A compliance programme is often seen as a ‘bureaucracy’ that slows down an organisation’s access to markets or growth opportunities. However, when compliance professionals gain visibility into business objectives and have “seat at the table” when addressing them, they can advise on compliance issues in a way that proactively identifies and mitigates risks, protects the company’s brand and reputation, and strengthens the organization’s competitiveness in the marketplace. This reinforces the fact that a solid compliance programme helps to increase revenues.

An effective and collaborative framework with the compliance team often also allows commercial teams to enter the market faster.

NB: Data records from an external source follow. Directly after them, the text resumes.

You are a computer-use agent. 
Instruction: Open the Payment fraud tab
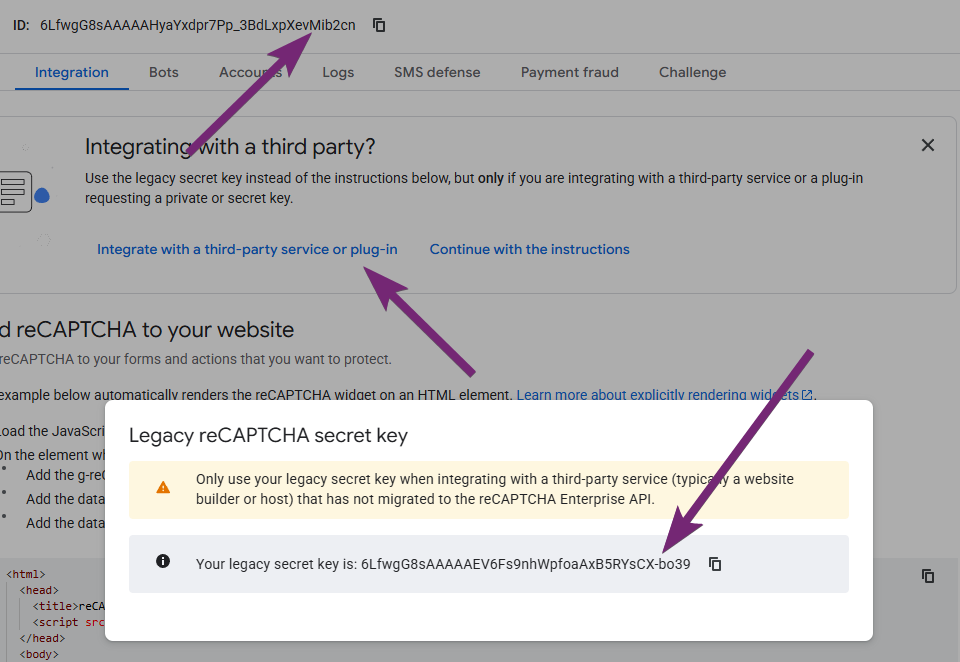pyautogui.click(x=570, y=72)
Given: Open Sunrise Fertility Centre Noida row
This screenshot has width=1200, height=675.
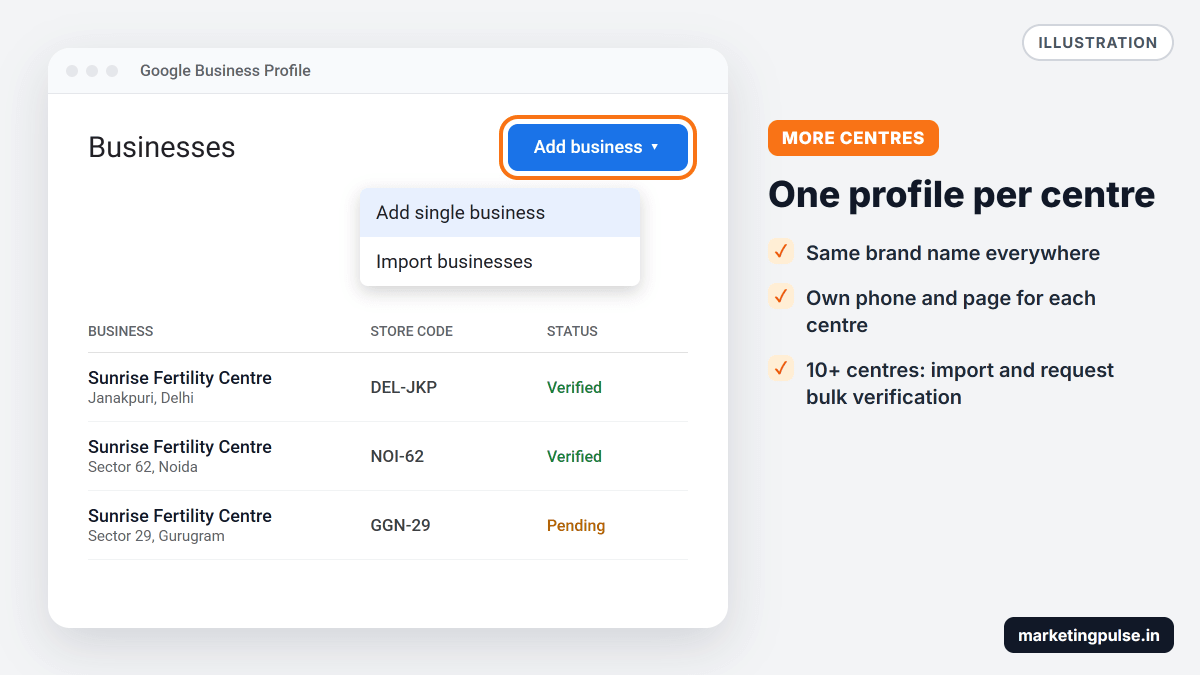Looking at the screenshot, I should [x=388, y=456].
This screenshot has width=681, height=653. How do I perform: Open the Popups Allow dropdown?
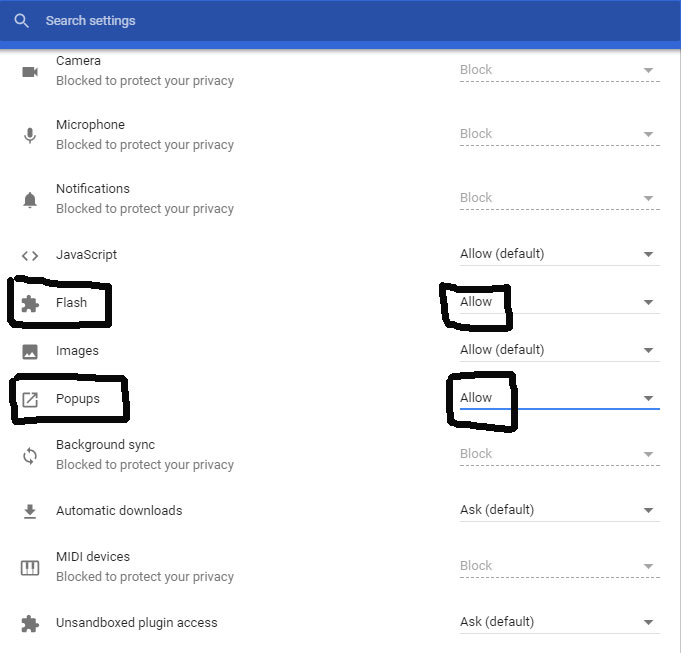[x=560, y=398]
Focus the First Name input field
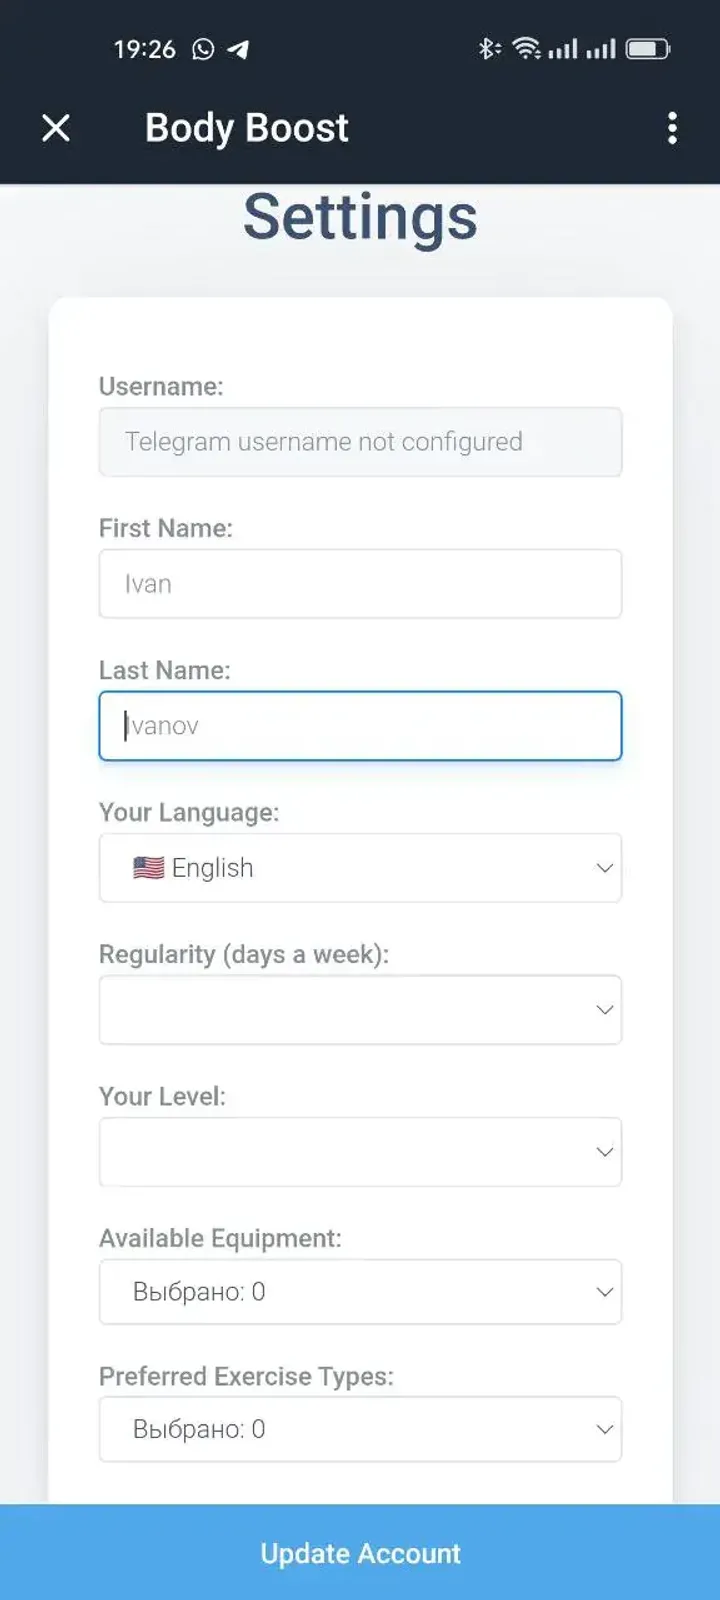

Compliance and commercial teams have the same goal: to promote growth and protect revenues. While compliance professionals establish compliance controls, policies, procedures and training for all company employees, accountability must also be in the hands of others in the organisation, as compliance is everyone’s responsibility in business.

Building bridges between compliance and business teams helps to share information and coordinate risk remediation. In almost all situations, good collaboration between business partners and compliance professionals leads to better commercial results by providing a consistent model for organisational activities that meet specific compliance requirements. An effective and collaborative framework with compliance professionals often also enables commercial teams to enter the market faster.

Critical to success is that the compliance team approaches issues from a business perspective and makes recommendations to address compliance issues with an understanding of and interest in the business. A close partnership with the business will help ensure that compliance is not a barrier to operations, and that requirements are tailored to address specific risks to the business and benefit the organisation’s business. This also creates a proactive culture that helps address risks much more quickly, which can lead to lower costs.

With NordCheck, your company can manage its compliance issues comprehensively.

Compliance professionals should be flexible and contribute to the organisation’s business and strategic priorities. Compliance should be a partner to help ensure success.

NordCheck’s compliance professionals help your company manage its affairs comprehensively. The NordCheck Regulation & Policy Management solution manages the documentation required by standards, among other things, and helps identify regulatory requirements and enforce them by identifying the right control points.

Our solutions are modular, easy to deploy. They apply best practices and apply policies, roles and quality requirements familiar to users. They can be flexibly adapted to your company’s own policies and processes. We are developing our solutions to meet the challenges of the future. We take timely account of future regulation and digitalisation in different compliance areas.

NordCheck patents new inventions and our visionary, innovative approach serves our clients well. Our platform is exceptionally flexible and can be easily extended to meet future regulatory requirements.

Giving business stakeholders a seat at the table with compliance professionals ensures that compliance requirements are integrated into strategic plans.